A pretexto canto. A pretexto conto. Conto que canto, conto que janto. A pretexto junto: o mundo, o fundo, a funda vontade de tudo ser pela incapacidade de dominar o conhecimento. Escrevo pela profunda necessidade de me pagar o que devo por coisas que nunca fiz, mas que certamente terei que executar. Por isto sinto a vida toda em meus pretextos, prova que estou vivo, redimido pela criação na forma de criatura.
Cada dia por si me define novas estruturas de pensar. Pensar em tudo que não fiz e tentar fazer sem muita certeza, porque há necessidades fora e dentro de mim que preciso decifrá-las para poder melhor me conhecer. Na medida em que vou me definindo em novos pensares, recrio-me em novos pretextos para romper com os dias ensimesmados de solidão. Parece mesmo que a solidão tem sido o grande dilema da humanidade e por isto também encontro pretextos.

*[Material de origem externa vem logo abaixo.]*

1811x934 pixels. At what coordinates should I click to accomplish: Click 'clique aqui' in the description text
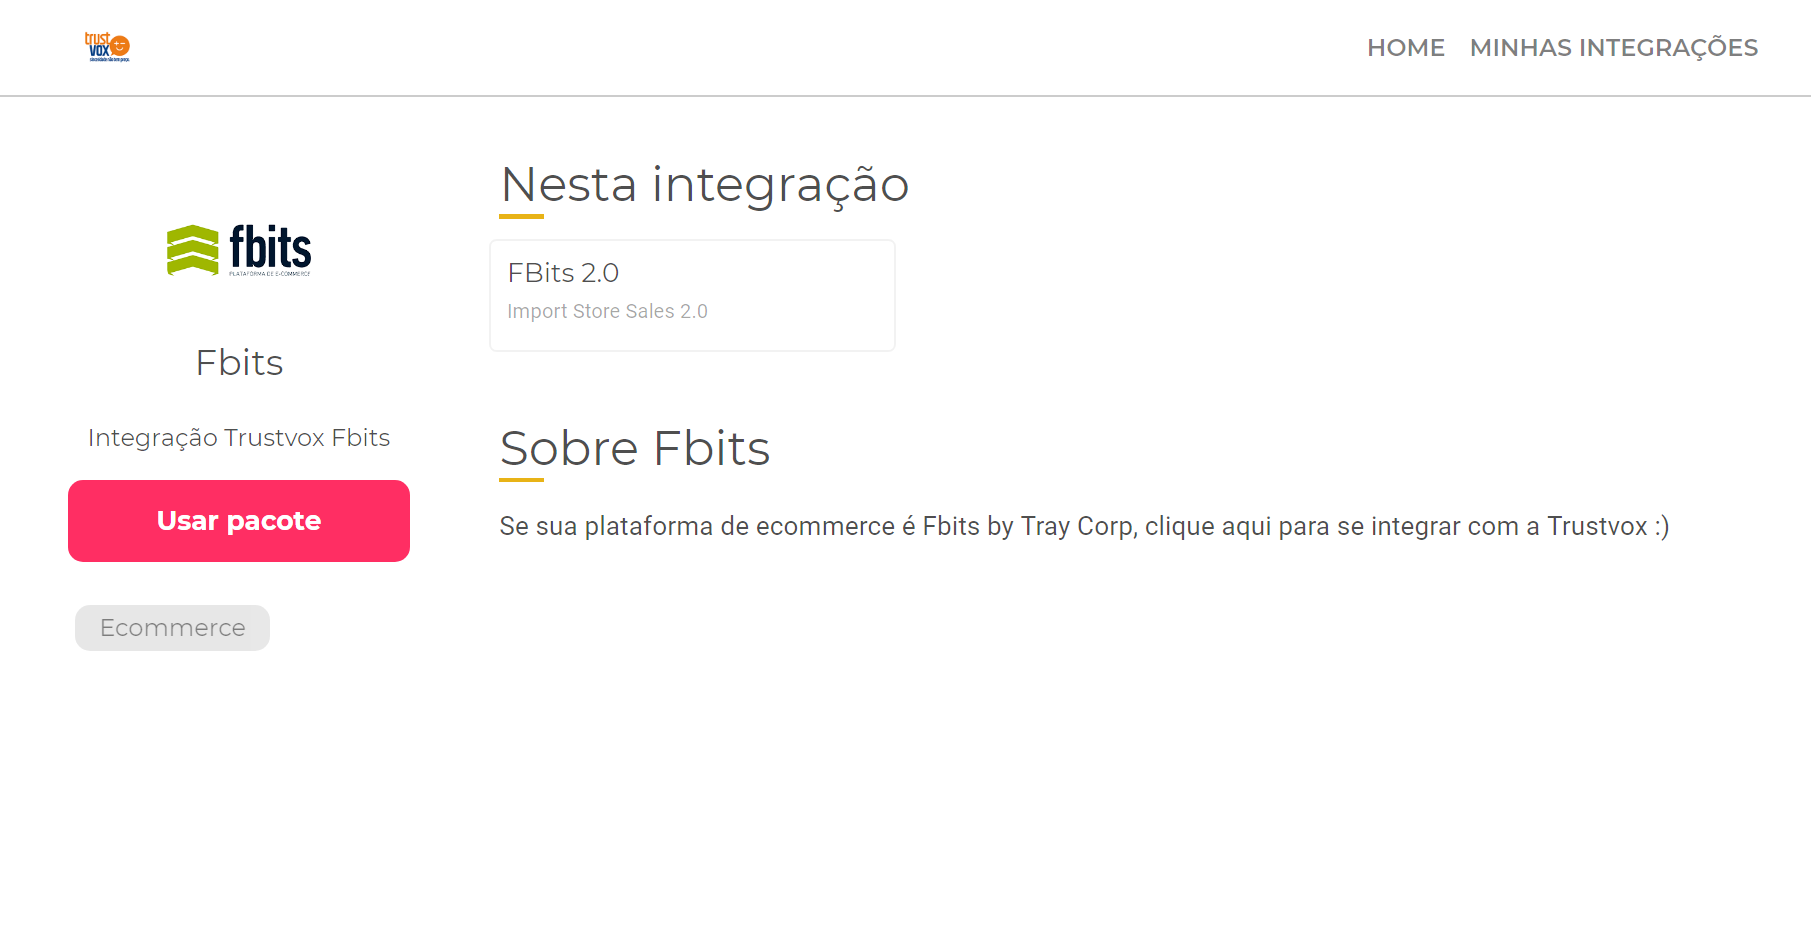tap(1208, 526)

Cada dia por si se justifica. Alguns não. Há dias em que a gente não se justifica a nós nem ao próprio dia, porque parece que a vida nos separa de algumas convicções que julgamos indeléveis. Por isto canto? Por isto desisto de coisas começadas? Por isto rejeito convites para noitadas?
Um dia a pretexto de ser gente – era assim que na minha cidadezinha se dizia com quem vencia na vida pelos estudos, fui estudar na cidade grande. Pequena era minha alma medrosa e insegura, mas eu tinha que ter motivos, pretextos para seguir em frente. Nem sempre a dianteira da vida me garantia seguir, mas eu prosseguia como se na próxima esquina o destino me presenteasse com novas propostas... Muito me propus, a pretexto de vencer na vida! O placar da existência nem sempre me favorecia, mas eu dormia na rua se preciso fosse, mas não foi preciso... Há precisão em cada hora que a vida nos reserva em seus ditames que a gente chama destino. Muitas vezes a gente pensa nos pretextos que a vida encontra para nos por à prova. Prova sem os nove e por isto complexa demais pra gente ir sozinho em frente. Por isto os pretextos. Muitos deles criados, outros ditados pela vida que nem sempre percorre os caminhos desejados. Ela, a vida, gosta também de maltratar quando confunde nossos destinos e quando não confunde nos obriga a seguir o riscado do nosso trajeto futuro. Por isto escrevo? Atrevo-me a pretextos mil. Mil e uma noites. Uma noite apenas para o desfrute do amor visceral que é capaz de não ser capaz para não nos conceder o eterno.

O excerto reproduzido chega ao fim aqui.